TAREFAS
A. Diga se cada afirmação está de acordo com o trecho sobre as big techs, respondendo sim ou não e citando as palavras do trecho que decidem: (i) Luís Felipe Miguel é apresentado como professor da UNB; (ii) o tom picaresco diminui a gravidade dos ataques à Justiça brasileira; (iii) a definição "Xuister" vem da jornalista Eneida da Costa.
B. Segundo o trecho sobre as big techs, quem personifica a Justiça brasileira?
C. Escreva a continuação do trecho sobre as big techs a partir da última frase.

TRECHO

####################

Luís Felipe Miguel: ‘É urgente regular as big techs – muito além do conteúdo’

por Sulamita Esteliam

A intenção era escrever a respeito da prepotência do capital, brandido pela extrema direita internacional como o direito de estar acima das leis e das nações. Predadores é o que são.

O tom  adotado pelo Muskita – em perfeita tradução do Brum, obrigada – é picaresco. O dono do Xuister (não resisto à ótima definição da jornalista Eneida da Costa) tem vocação para a bizarrice. Todavia, isso não reduz a gravidade dos ataques à Justiça brasileira, personificada no ministro Alexandre de Moraes do ST.

Intromissão grotesca.

Na verdade, o mundo das plataformas digitais é terra de ninguém que vale trilhões; eis o xis, com trocadilho, com tudo, da questão.

E mais do que combatentes com capa de heróis, como bem lembra o cientista político e professor da UNB, Luís Felipe Miguel, demandam medidas firmes de regulamentação, já.

Liberdade de expressão tem preço, não pode ser parque de diversão fascista, como quer o Muskita e outros expoentes da bizarrice da direita radical mundo afora.

####################

Registros de uma fonte de dados
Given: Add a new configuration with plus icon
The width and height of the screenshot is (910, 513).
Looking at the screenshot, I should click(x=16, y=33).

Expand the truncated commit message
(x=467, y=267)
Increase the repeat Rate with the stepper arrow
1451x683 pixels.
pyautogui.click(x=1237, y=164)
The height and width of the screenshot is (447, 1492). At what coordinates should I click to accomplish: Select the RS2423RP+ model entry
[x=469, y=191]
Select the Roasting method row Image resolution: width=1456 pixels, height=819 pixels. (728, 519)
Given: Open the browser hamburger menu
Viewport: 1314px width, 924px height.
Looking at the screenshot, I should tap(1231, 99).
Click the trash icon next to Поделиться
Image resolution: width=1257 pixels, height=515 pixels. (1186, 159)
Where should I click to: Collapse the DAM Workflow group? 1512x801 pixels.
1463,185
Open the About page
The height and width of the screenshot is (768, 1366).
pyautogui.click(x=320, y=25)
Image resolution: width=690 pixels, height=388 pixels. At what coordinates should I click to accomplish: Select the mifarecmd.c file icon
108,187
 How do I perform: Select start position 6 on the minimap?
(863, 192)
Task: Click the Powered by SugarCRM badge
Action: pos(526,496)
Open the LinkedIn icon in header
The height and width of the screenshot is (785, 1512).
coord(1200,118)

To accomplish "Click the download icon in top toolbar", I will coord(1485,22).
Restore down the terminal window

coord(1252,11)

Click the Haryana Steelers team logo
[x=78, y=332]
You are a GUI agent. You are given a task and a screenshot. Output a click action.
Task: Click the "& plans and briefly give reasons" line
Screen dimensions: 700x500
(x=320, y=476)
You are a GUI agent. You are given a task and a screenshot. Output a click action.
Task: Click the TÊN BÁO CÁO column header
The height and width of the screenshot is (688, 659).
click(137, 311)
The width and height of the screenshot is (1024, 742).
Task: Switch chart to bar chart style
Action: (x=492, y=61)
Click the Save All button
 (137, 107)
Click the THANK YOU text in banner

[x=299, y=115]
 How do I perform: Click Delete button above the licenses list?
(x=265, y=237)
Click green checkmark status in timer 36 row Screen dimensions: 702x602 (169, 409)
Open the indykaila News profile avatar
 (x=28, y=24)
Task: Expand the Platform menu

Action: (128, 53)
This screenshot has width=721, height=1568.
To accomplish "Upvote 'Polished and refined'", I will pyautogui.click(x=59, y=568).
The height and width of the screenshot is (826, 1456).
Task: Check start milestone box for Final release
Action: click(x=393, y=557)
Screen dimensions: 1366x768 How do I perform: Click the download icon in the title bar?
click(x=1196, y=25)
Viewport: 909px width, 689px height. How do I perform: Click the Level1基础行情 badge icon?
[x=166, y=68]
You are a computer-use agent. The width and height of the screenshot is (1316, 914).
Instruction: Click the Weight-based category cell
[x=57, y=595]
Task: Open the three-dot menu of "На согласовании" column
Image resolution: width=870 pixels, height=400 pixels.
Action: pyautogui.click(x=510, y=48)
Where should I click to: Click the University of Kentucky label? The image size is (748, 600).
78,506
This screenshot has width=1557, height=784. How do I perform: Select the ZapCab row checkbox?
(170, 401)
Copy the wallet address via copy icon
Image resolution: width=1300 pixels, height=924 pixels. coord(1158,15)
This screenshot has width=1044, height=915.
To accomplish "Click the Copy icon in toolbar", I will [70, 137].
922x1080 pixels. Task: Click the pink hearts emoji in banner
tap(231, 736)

####################

RESPOSTAS
A.
(i) Sim: "o cientista político e professor da UNB, Luís Felipe Miguel".
(ii) Não: "Todavia, isso não reduz a gravidade dos ataques à Justiça brasileira".
(iii) Sim: "não resisto à ótima definição da jornalista Eneida da Costa".

B. O ministro Alexandre de Moraes.

C.
Topei com o texto de Luís Felipe Miguewl, lapidar como sempre, num compratilhamento em grupo no zap-zap, a partir de publicação no Facebook  – e no Instagram. Melhor partilhar a análise, como já o fiz neste blogue em outras circunstâncias e sobre outras temáticas.

A transcrição que compartilho, em boa edição, é da Com Ciência – revista eletrônica de jornalismo científico que, de quebra. oferece a bibliografia mais recentes do mestre. Dica de leitura para quem quer entender dos meandos da comunicação política na democracia, arte em que o autor é mestre.

por Luis Felipe Miguel*

Elon Musk decidiu partir para o ataque. Está ameaçando descumprir decisões da justiça brasileira relativas ao Twitter (que só ele chama de “X”).

Diz que vai perder dinheiro mas que “princípios” são mais importantes.

A gente finge que acredita. Como as outras vozes da extrema-direita da qual Musk se tornou corifeu, há muita conversa sobre princípios, mas procurando um pouco se acha a motivação real: grana.

O jornalista Luís Nassif juntou os pontos. Os agentes da Fundação Lemann no MEC montaram um edital relativo à informatização das escolas com exigências aleatórias que só a Starlink, de Musk, poderia atender.

Lemann, o saqueador das Lojas Americanas e líder, como disse Nassif, de um curioso grupo de bilionários que entram “apenas com indicações, não com dinheiro”, está interessado em fazer negócios com Musk. Por isso o agrado.

Mas o esquema vazou e o MEC retificou o edital, eliminando a pegadinha que beneficiava a Starlink. Por isso Musk está bravo e resolveu revidar.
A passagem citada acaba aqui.